L'expansion de cette supercolonie représente une menace pour la biodiversité et l'agriculture en Europe. Les fourmis d'Argentine protègent des insectes suceurs de sève comme les pucerons ou les cochenilles, en échange de leur miellat. Cette relation symbiotique perturbe la chaîne alimentaire et fragilise des cultures comme les vignobles ou les vergers d'agrumes. Leur prolifération peut ainsi causer des dégâts économiques importants. Pour limiter leur impact, des chercheurs ont testé en 2025 six champignons parasites sur des fourmis issues de quatre supercolonies. L'un de ces champignons a tué plus de 80 % des individus exposés, dont la moitié en seulement deux à cinq jours.

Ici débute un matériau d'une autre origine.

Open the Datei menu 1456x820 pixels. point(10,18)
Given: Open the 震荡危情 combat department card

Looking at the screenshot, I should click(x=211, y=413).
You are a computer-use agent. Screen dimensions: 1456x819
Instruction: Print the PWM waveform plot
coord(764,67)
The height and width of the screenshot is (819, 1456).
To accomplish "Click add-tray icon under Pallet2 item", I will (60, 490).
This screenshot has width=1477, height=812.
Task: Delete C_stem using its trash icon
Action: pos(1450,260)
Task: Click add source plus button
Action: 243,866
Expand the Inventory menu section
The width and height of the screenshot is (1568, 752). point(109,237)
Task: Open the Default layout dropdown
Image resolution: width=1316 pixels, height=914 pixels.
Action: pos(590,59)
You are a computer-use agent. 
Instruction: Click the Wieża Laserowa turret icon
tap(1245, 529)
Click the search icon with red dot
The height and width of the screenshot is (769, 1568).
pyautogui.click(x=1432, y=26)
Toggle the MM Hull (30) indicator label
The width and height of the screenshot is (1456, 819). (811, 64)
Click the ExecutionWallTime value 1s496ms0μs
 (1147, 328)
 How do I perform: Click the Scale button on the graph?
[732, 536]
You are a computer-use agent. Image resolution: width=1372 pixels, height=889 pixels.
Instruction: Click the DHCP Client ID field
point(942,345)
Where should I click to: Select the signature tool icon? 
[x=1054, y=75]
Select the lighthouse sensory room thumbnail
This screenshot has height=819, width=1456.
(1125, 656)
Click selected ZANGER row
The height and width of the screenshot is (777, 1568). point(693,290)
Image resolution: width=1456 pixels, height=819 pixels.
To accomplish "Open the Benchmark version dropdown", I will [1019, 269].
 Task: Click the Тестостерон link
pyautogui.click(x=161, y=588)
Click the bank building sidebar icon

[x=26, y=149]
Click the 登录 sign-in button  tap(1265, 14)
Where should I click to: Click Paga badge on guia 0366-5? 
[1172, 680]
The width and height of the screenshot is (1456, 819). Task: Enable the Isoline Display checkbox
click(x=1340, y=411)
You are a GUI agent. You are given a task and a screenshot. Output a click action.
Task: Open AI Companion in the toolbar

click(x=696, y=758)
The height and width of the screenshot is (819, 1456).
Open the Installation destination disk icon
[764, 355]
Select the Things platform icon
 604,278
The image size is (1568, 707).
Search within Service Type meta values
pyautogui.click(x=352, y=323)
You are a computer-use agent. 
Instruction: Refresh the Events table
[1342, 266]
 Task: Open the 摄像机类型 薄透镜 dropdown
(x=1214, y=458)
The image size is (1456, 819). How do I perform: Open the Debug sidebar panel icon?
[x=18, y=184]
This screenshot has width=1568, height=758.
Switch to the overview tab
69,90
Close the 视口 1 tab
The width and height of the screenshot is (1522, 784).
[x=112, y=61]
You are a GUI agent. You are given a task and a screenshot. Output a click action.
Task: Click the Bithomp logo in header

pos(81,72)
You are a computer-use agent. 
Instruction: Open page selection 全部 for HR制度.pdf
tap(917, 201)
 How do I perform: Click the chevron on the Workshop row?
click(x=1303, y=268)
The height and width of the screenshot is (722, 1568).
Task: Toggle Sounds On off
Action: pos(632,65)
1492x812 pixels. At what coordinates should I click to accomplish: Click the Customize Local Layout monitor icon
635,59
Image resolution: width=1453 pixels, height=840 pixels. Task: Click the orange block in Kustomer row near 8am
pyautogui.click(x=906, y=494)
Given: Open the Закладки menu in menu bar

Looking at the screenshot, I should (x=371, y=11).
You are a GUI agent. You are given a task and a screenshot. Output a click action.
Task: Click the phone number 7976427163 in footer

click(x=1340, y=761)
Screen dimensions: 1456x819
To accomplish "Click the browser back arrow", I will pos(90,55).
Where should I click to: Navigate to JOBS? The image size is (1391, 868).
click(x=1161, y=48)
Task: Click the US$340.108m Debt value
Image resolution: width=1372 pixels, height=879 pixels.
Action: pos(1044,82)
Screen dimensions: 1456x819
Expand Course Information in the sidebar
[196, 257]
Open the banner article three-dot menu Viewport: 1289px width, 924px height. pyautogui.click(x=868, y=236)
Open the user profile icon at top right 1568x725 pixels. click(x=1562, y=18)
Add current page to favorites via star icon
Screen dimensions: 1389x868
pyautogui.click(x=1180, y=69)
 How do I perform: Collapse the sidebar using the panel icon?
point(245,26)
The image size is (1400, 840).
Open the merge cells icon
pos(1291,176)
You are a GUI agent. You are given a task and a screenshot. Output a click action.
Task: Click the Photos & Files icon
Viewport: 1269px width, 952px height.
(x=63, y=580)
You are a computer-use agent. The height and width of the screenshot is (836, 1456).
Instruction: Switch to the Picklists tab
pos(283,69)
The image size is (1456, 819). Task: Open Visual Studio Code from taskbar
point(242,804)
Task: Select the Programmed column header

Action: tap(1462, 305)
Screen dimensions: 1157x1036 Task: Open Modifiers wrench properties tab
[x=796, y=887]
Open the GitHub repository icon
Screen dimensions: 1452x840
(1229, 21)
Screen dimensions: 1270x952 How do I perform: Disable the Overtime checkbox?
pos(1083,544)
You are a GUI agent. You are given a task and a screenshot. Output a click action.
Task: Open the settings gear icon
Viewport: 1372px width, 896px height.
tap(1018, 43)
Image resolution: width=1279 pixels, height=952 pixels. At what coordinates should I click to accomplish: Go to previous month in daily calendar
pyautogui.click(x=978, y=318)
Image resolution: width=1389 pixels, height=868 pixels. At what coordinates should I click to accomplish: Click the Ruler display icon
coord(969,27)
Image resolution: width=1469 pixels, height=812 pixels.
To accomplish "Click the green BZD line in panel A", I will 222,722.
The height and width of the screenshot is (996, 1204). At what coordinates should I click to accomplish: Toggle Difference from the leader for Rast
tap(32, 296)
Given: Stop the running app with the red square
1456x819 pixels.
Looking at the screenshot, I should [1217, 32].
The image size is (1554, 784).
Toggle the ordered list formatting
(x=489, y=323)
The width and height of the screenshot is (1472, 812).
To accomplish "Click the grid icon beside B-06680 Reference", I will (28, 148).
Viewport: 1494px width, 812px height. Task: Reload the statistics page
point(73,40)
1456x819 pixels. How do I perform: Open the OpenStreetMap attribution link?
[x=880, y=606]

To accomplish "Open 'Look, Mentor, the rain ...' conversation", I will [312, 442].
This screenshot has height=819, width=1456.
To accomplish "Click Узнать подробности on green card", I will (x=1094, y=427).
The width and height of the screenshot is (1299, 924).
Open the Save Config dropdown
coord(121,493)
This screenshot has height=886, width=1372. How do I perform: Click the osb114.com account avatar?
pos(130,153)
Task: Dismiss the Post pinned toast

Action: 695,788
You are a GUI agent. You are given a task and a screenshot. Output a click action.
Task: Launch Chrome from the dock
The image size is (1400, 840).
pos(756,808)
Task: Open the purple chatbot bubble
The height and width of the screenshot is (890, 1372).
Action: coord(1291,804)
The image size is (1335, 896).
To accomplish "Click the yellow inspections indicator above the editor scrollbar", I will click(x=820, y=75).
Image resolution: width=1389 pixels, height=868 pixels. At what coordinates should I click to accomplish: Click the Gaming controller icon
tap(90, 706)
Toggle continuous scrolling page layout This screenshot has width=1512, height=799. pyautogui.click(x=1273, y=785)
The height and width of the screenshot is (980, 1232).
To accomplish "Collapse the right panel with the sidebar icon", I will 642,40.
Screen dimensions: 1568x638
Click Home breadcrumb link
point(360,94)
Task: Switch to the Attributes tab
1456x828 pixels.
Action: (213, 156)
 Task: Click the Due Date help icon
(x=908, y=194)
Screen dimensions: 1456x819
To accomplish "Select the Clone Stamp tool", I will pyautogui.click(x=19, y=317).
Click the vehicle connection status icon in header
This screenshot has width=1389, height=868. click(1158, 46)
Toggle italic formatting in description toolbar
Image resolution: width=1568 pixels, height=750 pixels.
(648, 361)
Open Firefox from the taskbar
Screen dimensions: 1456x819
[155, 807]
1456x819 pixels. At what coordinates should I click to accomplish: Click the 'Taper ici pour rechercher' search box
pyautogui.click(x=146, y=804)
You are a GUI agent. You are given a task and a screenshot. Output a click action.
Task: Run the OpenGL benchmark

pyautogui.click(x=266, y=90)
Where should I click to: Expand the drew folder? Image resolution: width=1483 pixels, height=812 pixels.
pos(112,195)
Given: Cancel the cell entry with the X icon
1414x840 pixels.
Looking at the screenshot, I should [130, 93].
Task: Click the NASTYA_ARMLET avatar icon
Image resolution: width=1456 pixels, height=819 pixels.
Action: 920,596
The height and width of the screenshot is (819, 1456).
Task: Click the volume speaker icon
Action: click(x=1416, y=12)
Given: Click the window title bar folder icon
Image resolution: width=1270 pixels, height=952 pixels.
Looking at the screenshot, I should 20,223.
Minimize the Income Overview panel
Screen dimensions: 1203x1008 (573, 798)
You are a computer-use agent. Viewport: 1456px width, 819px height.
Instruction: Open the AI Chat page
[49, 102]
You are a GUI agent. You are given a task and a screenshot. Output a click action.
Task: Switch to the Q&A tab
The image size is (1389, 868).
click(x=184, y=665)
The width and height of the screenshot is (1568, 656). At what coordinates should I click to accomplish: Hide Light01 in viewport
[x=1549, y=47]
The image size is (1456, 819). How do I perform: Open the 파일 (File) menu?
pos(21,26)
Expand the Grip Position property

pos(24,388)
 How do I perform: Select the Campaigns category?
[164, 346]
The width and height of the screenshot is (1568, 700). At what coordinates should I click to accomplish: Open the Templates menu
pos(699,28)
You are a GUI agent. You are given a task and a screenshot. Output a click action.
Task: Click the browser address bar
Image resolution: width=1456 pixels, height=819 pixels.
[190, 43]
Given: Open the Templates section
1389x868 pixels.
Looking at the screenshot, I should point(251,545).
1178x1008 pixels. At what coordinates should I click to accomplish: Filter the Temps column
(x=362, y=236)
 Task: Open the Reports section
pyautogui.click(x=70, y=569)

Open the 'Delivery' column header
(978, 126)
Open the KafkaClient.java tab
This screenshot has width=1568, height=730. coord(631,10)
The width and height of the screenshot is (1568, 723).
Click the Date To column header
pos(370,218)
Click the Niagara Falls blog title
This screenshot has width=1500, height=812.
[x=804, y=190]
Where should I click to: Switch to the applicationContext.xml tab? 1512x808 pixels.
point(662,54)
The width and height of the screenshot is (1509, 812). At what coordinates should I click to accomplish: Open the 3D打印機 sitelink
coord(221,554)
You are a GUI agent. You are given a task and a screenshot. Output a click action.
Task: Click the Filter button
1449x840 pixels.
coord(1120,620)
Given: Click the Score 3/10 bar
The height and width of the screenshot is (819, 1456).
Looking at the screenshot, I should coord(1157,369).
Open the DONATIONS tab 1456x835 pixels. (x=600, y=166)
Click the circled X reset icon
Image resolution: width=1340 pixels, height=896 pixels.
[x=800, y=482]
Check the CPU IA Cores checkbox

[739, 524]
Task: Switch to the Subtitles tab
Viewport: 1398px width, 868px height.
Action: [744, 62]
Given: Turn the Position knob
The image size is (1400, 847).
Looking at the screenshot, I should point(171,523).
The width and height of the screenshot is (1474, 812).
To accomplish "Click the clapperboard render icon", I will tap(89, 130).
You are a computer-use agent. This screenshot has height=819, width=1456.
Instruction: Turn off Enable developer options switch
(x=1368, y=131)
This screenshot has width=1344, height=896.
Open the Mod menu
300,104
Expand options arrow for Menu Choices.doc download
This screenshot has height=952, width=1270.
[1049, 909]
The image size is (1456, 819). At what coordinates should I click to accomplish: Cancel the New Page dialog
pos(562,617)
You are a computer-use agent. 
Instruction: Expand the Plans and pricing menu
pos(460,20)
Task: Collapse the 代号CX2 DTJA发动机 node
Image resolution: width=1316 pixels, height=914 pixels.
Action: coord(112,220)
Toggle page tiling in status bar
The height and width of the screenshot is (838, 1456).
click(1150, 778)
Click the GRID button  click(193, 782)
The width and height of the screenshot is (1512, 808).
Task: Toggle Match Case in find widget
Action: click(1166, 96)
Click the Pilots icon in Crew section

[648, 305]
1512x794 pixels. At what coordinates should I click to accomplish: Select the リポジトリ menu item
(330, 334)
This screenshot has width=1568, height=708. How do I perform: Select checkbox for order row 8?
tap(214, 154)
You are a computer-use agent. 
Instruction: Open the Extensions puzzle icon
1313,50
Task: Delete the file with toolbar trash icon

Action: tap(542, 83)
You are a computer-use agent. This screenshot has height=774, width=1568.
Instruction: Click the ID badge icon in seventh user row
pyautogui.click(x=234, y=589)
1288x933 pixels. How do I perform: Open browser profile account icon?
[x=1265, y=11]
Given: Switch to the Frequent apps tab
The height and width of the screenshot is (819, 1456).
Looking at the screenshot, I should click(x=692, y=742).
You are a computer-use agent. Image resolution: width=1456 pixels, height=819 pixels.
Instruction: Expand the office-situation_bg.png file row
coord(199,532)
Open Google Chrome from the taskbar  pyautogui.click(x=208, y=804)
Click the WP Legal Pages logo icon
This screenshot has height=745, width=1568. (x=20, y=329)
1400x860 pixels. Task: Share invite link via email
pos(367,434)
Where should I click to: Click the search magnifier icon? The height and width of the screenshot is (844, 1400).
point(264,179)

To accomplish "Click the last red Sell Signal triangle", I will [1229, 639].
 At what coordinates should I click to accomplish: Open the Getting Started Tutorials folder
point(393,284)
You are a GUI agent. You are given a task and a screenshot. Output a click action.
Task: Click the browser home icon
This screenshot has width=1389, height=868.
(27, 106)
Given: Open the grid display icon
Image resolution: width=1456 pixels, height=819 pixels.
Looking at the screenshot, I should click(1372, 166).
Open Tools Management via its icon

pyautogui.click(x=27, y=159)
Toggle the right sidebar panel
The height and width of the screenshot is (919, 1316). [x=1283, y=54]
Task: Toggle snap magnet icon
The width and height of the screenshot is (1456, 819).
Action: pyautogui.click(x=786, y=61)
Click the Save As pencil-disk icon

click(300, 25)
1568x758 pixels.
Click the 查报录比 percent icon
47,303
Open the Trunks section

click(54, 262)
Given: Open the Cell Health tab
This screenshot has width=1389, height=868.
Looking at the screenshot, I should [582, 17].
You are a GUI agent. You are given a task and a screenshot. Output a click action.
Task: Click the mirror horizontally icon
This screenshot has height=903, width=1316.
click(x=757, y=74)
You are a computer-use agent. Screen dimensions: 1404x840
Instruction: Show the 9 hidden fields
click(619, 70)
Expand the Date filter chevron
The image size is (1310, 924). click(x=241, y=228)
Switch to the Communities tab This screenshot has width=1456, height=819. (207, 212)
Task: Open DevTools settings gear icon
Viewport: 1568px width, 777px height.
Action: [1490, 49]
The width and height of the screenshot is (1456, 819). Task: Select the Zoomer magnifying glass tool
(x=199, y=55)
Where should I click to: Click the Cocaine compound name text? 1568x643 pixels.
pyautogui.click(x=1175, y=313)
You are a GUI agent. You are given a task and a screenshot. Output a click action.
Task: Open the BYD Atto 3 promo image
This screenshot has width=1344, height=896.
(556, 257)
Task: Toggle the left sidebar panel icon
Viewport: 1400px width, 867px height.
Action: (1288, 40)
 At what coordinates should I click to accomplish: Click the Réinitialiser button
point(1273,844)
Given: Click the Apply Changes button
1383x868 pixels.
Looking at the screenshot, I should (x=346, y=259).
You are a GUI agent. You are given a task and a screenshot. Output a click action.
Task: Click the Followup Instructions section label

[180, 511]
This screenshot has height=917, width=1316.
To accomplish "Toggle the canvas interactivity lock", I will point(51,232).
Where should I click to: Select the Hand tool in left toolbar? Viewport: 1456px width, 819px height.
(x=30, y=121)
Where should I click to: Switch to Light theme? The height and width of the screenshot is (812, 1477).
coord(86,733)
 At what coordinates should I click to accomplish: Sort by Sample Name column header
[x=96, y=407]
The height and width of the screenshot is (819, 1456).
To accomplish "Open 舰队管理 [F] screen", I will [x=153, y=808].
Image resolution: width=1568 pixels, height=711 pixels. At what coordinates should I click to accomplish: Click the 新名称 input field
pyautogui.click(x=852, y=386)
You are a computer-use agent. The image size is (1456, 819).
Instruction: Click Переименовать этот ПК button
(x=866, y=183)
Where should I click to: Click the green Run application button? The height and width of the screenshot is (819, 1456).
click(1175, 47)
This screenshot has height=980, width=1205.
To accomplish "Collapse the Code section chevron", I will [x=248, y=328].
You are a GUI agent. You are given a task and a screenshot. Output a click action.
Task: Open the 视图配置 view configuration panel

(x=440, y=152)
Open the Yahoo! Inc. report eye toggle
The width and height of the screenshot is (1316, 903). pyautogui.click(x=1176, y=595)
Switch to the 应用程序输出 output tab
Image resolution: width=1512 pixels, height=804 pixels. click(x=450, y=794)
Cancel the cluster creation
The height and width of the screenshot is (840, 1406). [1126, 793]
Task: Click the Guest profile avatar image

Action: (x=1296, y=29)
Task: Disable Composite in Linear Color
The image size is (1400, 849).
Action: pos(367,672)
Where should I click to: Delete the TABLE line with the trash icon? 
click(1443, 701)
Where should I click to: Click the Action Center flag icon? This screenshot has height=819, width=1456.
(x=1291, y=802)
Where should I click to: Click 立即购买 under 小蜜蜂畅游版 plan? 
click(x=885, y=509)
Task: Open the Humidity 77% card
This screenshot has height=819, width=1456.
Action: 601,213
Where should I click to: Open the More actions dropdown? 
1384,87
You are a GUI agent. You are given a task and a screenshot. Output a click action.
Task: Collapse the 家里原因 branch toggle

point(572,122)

Face à l'ampleur de cette supercolonie, des solutions biologiques sont à l'étude pour contrôler sa propagation. En 2025, des tests ont montré l'efficacité d'un champignon parasite capable d'éliminer une grande partie des fourmis en quelques jours. Cependant, l'utilisation à grande échelle de cet insecticide naturel soulève des questions, notamment sur son impact sur d'autres espèces. Les chercheurs continuent d'explorer des méthodes pour maîtriser cette invasion sans nuire à l'écosystème. Aucune solution définitive n'a encore été adoptée, mais ces avancées offrent un espoir pour protéger les cultures et la biodiversité locale.